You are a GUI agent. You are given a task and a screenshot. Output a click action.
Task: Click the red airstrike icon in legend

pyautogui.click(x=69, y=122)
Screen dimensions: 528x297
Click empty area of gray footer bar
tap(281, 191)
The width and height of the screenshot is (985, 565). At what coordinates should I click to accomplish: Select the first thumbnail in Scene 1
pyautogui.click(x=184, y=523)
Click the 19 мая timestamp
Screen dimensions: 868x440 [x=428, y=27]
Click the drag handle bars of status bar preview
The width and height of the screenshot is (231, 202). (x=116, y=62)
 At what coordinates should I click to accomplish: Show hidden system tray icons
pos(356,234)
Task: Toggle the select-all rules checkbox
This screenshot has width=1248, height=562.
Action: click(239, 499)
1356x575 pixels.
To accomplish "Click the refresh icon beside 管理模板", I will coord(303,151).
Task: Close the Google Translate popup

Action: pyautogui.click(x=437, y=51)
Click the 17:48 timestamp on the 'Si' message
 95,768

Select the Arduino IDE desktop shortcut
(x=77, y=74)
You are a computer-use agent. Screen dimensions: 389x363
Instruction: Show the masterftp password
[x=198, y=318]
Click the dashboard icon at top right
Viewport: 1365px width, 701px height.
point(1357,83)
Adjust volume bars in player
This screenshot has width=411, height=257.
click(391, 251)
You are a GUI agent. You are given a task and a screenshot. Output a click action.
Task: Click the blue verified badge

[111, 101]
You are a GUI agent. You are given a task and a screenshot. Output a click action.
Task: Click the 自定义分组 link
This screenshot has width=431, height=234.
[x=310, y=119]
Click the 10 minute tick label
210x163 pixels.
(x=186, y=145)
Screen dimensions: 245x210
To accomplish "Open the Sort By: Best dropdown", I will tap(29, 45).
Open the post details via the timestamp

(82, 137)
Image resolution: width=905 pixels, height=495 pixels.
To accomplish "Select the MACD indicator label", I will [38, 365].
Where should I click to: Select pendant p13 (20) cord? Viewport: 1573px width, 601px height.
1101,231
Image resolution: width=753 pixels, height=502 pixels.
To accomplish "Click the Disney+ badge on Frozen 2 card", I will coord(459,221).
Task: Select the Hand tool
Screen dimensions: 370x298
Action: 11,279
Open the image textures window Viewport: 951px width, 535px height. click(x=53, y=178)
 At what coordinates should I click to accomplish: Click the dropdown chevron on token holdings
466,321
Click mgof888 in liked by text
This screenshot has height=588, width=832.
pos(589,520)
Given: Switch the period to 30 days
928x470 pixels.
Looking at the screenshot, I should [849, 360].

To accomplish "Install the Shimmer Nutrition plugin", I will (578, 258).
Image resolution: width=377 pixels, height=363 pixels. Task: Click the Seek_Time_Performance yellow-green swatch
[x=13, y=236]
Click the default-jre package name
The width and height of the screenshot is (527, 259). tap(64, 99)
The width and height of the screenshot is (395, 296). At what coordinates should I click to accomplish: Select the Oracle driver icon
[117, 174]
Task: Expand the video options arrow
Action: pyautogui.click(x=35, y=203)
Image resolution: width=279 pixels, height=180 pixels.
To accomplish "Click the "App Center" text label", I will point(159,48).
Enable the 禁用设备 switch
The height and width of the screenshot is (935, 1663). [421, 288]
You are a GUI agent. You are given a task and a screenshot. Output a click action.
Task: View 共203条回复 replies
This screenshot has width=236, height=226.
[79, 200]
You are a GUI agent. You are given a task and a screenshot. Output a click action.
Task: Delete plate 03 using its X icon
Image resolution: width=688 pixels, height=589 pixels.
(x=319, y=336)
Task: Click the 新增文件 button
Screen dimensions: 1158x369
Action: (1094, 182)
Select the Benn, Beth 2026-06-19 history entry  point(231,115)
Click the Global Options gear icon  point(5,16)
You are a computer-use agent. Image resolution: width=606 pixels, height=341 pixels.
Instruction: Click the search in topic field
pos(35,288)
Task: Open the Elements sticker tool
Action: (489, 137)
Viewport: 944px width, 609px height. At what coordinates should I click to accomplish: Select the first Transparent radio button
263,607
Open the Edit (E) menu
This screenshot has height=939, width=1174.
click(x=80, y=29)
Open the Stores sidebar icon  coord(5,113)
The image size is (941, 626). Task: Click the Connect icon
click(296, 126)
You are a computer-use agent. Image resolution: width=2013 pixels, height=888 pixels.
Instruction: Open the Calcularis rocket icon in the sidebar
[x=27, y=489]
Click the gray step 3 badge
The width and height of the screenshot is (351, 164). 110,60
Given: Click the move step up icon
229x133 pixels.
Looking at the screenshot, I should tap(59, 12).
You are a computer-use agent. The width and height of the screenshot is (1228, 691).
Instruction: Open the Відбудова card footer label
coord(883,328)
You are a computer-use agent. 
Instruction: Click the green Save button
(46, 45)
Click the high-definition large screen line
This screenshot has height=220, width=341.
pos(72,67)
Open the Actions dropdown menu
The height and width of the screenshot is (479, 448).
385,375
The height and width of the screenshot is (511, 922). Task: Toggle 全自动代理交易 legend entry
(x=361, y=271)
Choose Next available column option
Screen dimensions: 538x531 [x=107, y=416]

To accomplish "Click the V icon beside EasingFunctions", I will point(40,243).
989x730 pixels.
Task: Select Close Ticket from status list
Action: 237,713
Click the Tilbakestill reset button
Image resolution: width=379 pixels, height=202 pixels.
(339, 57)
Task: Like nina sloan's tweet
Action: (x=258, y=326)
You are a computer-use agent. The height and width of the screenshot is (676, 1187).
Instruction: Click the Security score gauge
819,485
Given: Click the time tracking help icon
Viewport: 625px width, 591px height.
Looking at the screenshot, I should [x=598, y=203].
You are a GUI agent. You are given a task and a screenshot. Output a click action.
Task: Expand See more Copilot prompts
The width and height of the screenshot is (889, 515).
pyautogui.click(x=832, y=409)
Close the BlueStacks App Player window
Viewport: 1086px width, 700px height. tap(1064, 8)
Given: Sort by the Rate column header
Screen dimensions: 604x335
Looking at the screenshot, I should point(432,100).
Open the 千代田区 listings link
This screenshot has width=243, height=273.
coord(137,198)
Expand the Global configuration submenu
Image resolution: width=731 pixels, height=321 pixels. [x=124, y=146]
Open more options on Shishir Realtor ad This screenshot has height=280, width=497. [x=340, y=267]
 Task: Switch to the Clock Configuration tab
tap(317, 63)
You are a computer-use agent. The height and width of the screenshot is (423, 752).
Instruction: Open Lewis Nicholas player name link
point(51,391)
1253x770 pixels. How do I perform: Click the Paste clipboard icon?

· · · · ·

Extract the rows above exactly as they appear, starting at the line that contains "Task: Select the Hand tool" and ending at the line that contains "pos(589,520)".

Task: Select the Hand tool
Screen dimensions: 370x298
Action: 11,279
Open the image textures window Viewport: 951px width, 535px height. click(x=53, y=178)
 At what coordinates should I click to accomplish: Click the dropdown chevron on token holdings
466,321
Click mgof888 in liked by text
This screenshot has height=588, width=832.
pos(589,520)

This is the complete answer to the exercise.